Подозрение на синдром Золлингера-Эллисона

Рубрика: Опухоли поджелудочной железы.

Подозрение на синдром Золлингера-Эллисона подтверждается следующими факторами.
1. Доказательством желудочной гиперсекреции (базальная секреция хлористоводородной кислоты более 15 ммоль/ч при интактном желудке и выше 5 ммоль/ч - при резецированном; она составляет более 60% от максимальной кислой секреции, так как париетальные клетки уже в базальном состоянии стимулируются избыточно продуцируемым гастрином).
2. Доказательством наличия натощаковой гипергастринемии, несмотря на гиперхлоргидрию (превышение нормального уровня сывороточного гастрина, равного 30-120 пг/мл, в десятки раз и более; используется антисыворотка, включающая все молекулярные формы пептида).
3. Установлением гипергастринемии с помощью провокационного секретинового теста (внутривенное введение в течение 30 с секретина в дозе 2 кл. ед/кг, вызывающего обычно торможение высвобождения гастрина, при гастриноме приводит к парадоксальному повышению его уровня в крови - более чем на 100% от базального).
При обнаружении гипергастринемии проводят дифференциальную диагностику между синдромом Золлингера-Эллисона и: 1) состояниями гипергастринемии без желудочной гиперсекреции (например, пернициозная анемия, атрофический гастрит); 2) состояниями гипергастринемии с желудочной гиперсекрецией и неснижающейся или снижающейся концентрацией сывороточного гастрина при секретиновом тесте (например, язвеннр^ болезнь двенадцатиперстной кишки, пилоростеноз, хроническая почечная недостаточность, состояние после обширной резекции тонкой кишки); 3) состояниями гипергастринемии с желудочной гиперсекрецией (например, при оставшейся после резекции желудка по Бильрот-П слизистой оболочке антрального отдела желудка в дуоденальной культе, при оставшейся антральной манжете с гиперплазией G-кле-ток после резекции по Бильрот-1, при гиперплазии антральных G-клеток).
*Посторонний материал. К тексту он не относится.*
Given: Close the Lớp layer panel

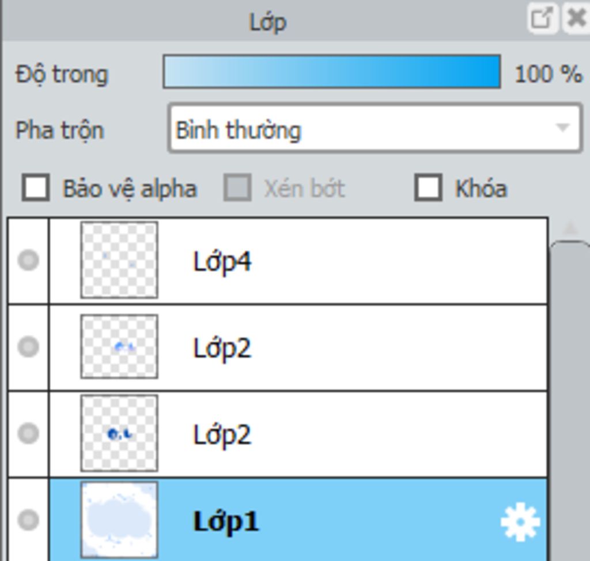Looking at the screenshot, I should (x=576, y=18).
Секретиновый тест не всегда достаточен в подобных ситуациях для дифференциальной диагностики между этими состояниями и синдромом Золлингера-Эллисона; помогает гистологическое и иммуноцитологическое исследование (с подсчетом количества G-клеток) биоптатов, полученных с помощью эндоскопии из дуоденальной культи при резекции по Бильрот-П, из анастомоза - при резекции по Бильрот-1, из антрального отдела при интактном желудке.
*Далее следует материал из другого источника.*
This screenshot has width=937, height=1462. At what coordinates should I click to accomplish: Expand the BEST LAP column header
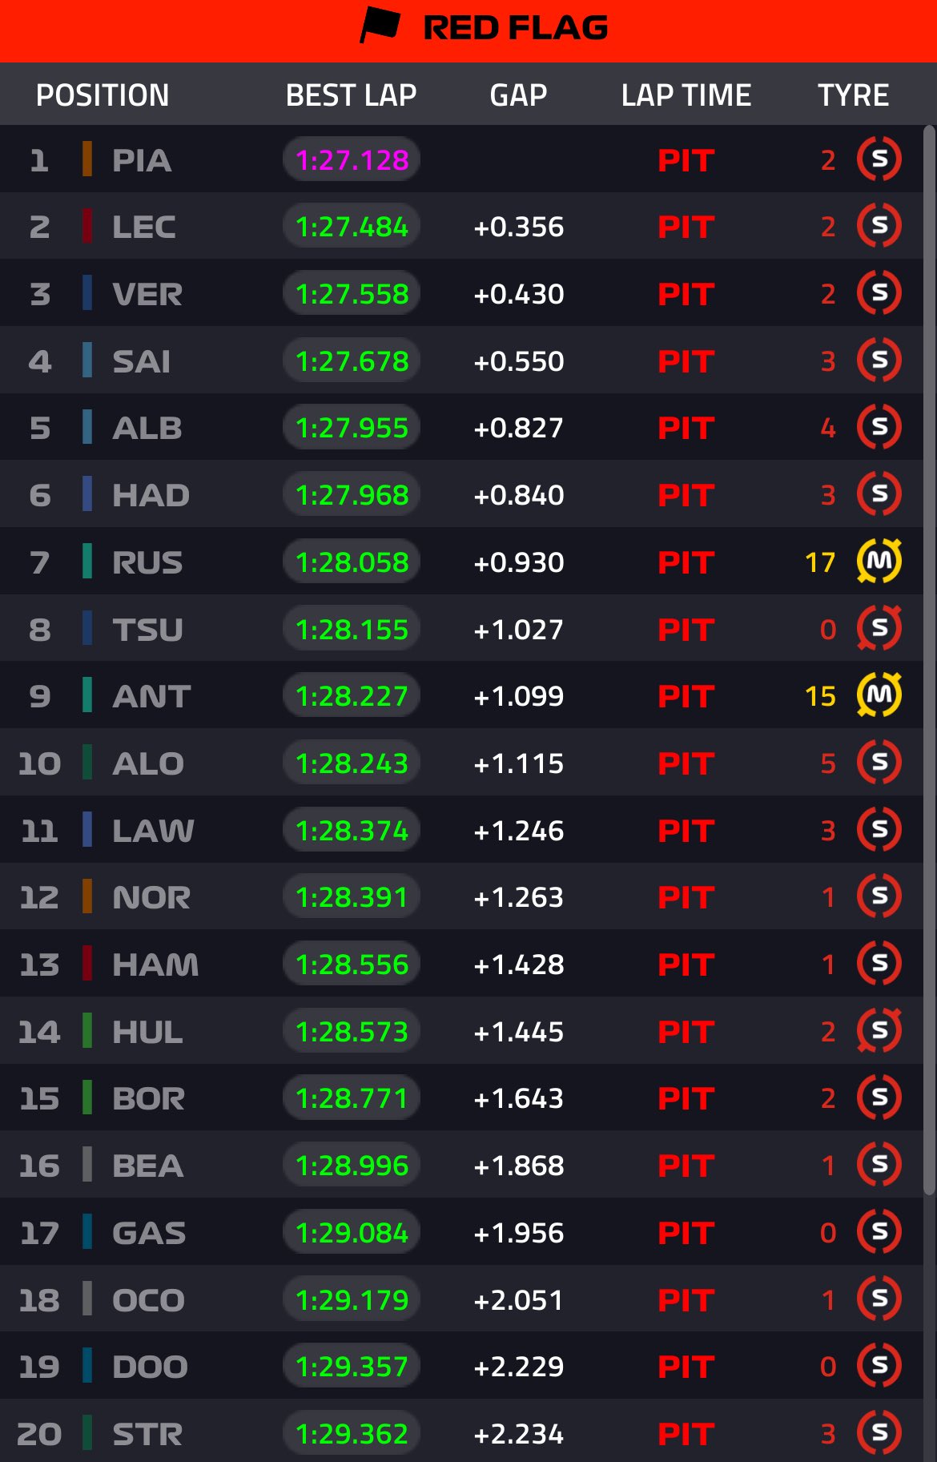click(x=351, y=94)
Всем больным с гастриномой проводят лечение ингибиторами желудочной секреции, одним для предоперационной подготовки, другим при неоперабельной опухоли - в качестве основного лечения. Применяют блокаторы Нг-рецепторов (циметидин 1-3 г/сут и более, ранитидин 600-900 мг/сут, фамотидин и др.). Дозу устанавливают индивидуально путем анализа желудочной секреции. У ряда больных быстро достигается устранение симптомов. При частичном эффекте блокаторы Нг-рецепторов назначают в сочетании с анти-холинергическими препаратами, преимущественно гастрозепином. Эффективным средством является блокатор выработки хлористоводородной кислоты (блокатор «кислотного насоса») омепразол (90 мг/сут). Эффективность селективной проксимальной ваготомии не превышает эффективности блокаторов Нг-рецепторов.
Чисто консервативное лечение имеет относительно благоприятный прогноз: почти 90% больных продолжают жить 5 лет и более. Прогноз при синдроме Золлингера-Эллисона с маленькой панкреатической опухолью без метастазов после радикального хирургического вмешательства благоприятный. Практиковавшаяся ранее тотальная гастрэктомия, т. е. удаление органа, на который направлено действие гастрина, в настоящее время применяется редко - при безуспешности медикаментозного лечения неоперабельной опухоли и опасности развития осложнений. Цитостатическая терапия при злокачественной гастриноме с метастазами дает разочаровывающие результаты.